[Supplied records]
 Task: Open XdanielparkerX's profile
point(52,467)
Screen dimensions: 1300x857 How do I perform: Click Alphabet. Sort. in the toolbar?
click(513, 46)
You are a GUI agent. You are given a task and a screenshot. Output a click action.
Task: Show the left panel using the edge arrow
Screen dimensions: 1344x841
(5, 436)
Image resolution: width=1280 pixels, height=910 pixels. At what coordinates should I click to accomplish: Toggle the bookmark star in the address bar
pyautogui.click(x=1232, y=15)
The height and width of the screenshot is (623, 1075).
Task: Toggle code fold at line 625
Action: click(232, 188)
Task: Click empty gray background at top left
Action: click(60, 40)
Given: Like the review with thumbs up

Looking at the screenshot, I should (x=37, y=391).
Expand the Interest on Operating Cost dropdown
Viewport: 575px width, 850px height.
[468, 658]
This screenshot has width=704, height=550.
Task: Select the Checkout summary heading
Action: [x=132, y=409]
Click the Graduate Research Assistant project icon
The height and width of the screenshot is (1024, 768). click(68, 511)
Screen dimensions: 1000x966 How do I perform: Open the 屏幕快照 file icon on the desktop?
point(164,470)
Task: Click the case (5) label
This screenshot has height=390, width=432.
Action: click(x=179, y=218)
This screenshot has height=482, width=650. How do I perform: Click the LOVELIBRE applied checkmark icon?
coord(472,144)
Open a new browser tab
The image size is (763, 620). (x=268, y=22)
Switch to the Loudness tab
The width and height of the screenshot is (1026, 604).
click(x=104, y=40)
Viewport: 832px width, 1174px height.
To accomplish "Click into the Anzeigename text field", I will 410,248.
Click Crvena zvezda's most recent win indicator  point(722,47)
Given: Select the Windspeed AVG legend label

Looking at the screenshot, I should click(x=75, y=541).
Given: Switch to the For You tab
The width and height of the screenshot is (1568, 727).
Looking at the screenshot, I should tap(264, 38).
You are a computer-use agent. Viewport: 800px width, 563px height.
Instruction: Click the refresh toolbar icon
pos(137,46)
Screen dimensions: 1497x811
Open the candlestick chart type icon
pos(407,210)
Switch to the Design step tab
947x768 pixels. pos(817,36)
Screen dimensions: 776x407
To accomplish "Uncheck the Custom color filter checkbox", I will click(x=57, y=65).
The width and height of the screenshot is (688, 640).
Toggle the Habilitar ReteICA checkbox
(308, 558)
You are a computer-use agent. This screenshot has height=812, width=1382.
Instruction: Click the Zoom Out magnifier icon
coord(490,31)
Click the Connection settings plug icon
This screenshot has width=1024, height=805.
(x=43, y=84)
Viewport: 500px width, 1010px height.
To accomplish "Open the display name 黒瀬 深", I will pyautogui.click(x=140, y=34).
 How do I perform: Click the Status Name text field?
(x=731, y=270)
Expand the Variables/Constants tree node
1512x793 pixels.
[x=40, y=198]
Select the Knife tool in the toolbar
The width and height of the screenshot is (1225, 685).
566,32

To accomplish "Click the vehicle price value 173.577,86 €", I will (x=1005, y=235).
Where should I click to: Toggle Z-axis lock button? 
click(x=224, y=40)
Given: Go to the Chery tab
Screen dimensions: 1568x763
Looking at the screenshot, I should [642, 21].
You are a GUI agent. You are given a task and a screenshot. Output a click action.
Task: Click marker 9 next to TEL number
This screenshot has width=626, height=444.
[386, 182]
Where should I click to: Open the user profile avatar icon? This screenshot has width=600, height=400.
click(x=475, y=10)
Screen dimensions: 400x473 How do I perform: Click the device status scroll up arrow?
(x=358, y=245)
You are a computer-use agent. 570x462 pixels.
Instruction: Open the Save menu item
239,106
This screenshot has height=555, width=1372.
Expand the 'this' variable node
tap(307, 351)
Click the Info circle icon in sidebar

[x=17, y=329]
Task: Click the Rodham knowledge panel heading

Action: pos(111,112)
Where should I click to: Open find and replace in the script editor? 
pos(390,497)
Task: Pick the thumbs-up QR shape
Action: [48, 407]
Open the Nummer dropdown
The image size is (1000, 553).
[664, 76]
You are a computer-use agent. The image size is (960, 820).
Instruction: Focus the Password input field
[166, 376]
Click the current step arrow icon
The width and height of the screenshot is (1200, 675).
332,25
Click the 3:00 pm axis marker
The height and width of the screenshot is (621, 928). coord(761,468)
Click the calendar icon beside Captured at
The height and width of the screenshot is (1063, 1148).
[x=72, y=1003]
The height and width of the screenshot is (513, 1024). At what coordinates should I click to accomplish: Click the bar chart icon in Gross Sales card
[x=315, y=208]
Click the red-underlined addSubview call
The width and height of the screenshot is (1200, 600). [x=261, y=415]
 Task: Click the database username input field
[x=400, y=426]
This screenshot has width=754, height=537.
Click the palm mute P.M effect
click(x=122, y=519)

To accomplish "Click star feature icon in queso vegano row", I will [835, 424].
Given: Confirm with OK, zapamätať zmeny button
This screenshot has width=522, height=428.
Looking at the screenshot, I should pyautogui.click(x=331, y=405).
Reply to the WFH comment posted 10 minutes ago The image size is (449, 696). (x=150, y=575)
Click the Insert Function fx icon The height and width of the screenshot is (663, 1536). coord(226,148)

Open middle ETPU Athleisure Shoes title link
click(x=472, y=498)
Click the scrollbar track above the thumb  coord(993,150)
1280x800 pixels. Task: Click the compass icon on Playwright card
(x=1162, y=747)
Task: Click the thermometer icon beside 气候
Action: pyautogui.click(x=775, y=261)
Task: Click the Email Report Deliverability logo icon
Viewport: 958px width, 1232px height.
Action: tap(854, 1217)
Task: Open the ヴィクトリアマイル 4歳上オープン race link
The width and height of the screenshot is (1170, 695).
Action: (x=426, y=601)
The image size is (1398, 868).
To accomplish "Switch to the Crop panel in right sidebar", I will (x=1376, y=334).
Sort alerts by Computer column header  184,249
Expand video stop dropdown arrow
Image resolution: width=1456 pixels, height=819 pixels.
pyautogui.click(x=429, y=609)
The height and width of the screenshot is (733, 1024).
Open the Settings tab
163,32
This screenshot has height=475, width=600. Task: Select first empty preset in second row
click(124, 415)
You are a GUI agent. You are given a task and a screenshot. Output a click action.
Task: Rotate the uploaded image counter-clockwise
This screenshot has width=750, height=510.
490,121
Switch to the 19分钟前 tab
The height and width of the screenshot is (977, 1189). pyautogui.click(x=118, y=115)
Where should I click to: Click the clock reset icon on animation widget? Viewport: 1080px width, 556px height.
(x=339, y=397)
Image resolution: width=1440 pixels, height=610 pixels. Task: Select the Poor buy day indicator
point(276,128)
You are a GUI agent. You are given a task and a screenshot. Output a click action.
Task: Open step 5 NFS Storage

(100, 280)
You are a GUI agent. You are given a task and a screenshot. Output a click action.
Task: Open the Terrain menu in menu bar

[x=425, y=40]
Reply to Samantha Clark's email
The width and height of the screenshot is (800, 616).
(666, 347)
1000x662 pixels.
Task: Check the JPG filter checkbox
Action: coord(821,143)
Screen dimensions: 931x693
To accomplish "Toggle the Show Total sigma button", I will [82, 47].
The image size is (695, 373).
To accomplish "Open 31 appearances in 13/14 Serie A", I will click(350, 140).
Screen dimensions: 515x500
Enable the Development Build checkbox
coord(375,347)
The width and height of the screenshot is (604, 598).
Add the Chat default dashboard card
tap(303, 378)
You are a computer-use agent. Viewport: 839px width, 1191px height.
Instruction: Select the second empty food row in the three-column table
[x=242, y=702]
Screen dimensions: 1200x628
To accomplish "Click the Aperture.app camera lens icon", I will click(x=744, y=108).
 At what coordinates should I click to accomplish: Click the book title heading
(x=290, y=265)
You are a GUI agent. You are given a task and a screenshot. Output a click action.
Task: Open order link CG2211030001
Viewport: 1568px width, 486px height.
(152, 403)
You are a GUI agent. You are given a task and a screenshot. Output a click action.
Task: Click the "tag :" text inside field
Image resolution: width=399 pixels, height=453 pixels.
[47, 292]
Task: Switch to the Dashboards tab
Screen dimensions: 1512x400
[/Supplied records]
## Required work
Count the lines holding the word "Show" in this material. Reply with the number and nothing else.

## Your solution
2